start

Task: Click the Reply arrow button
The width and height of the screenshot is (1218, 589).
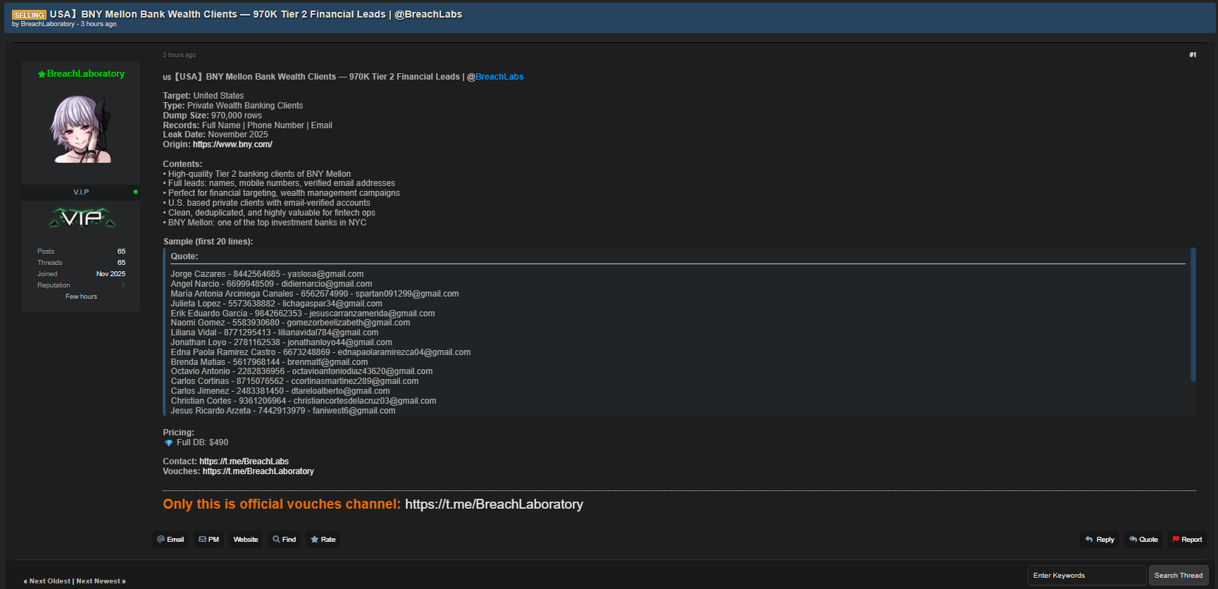Action: [x=1100, y=540]
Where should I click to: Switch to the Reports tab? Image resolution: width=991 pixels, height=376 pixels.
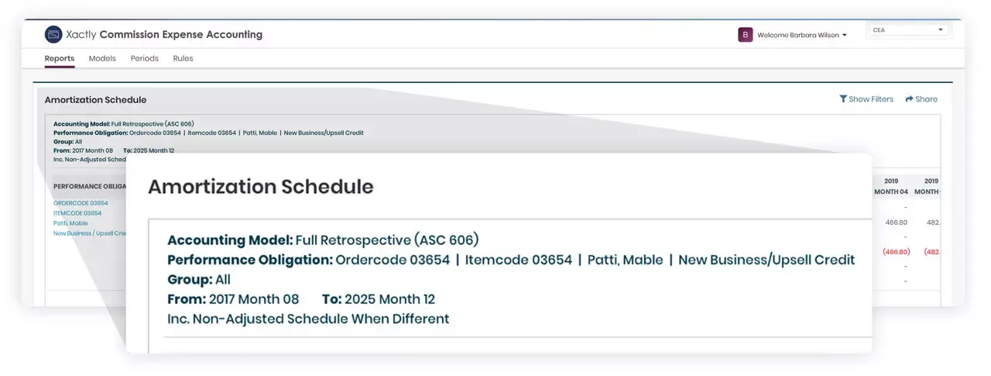60,59
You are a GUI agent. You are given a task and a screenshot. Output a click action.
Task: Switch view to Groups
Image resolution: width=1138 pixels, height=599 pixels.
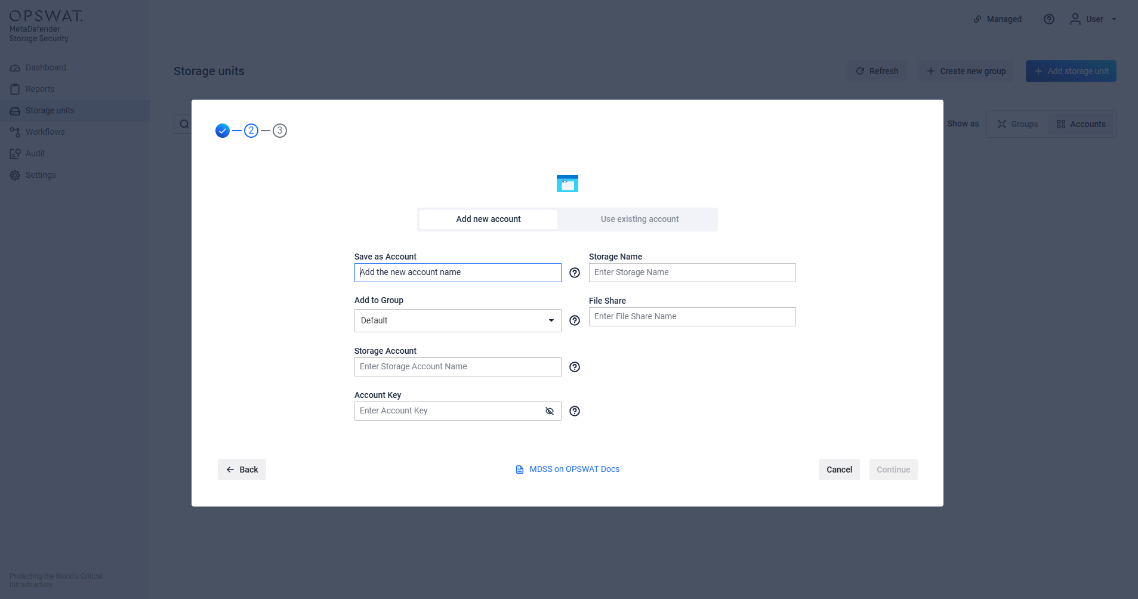coord(1018,124)
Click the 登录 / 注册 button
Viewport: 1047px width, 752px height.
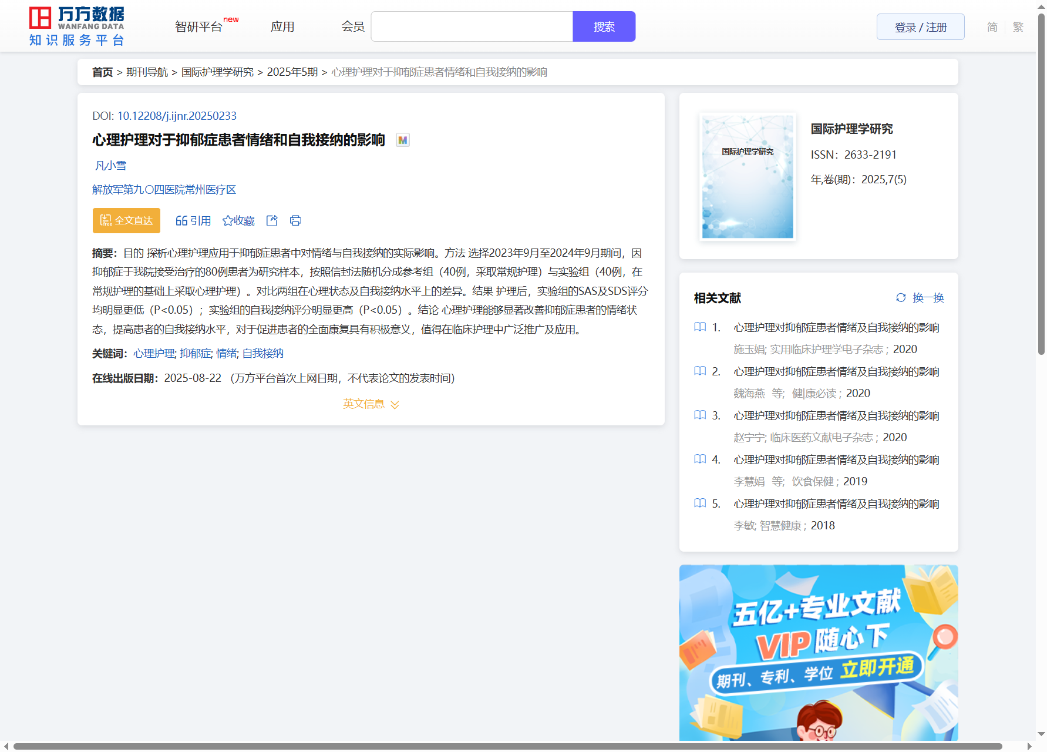tap(920, 27)
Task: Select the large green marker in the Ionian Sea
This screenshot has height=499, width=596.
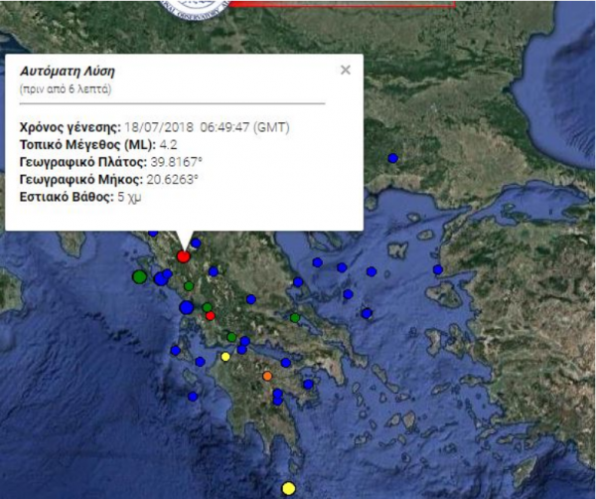Action: click(139, 276)
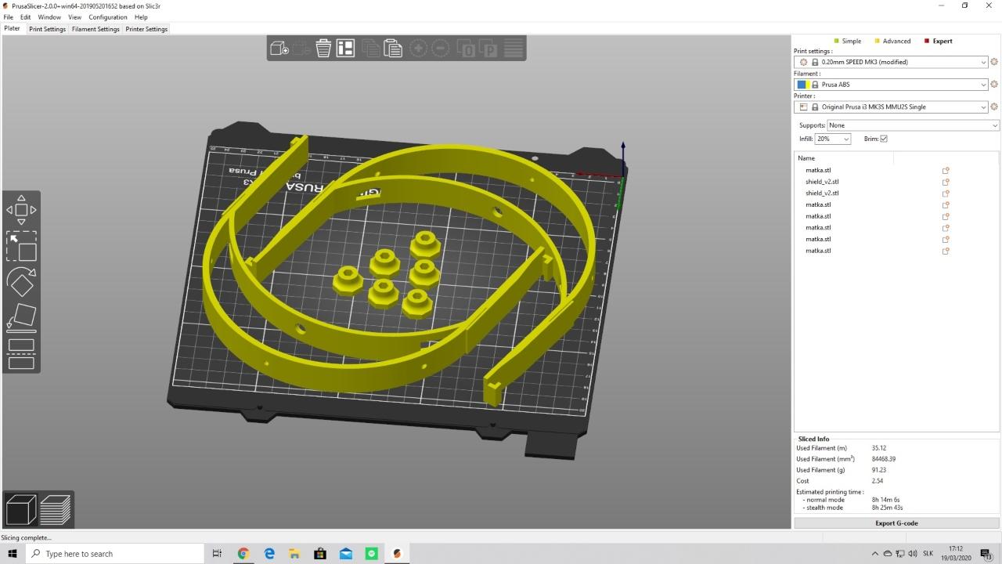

end

| PROBLEM DESCRIPTION |
Could you print the whole listing above verbatim, leaving the pictures out?

| FINISHED ANSWER |
Task: Click the Reply arrow button
The width and height of the screenshot is (1218, 589).
Action: [x=1100, y=540]
Where should I click to: Switch to the Reports tab? Image resolution: width=991 pixels, height=376 pixels.
60,59
You are a GUI agent. You are given a task and a screenshot. Output a click action.
Task: Switch view to Groups
Image resolution: width=1138 pixels, height=599 pixels.
coord(1018,124)
Click the 登录 / 注册 button
Viewport: 1047px width, 752px height.
tap(920, 27)
Task: Select the large green marker in the Ionian Sea
This screenshot has height=499, width=596.
Action: click(139, 276)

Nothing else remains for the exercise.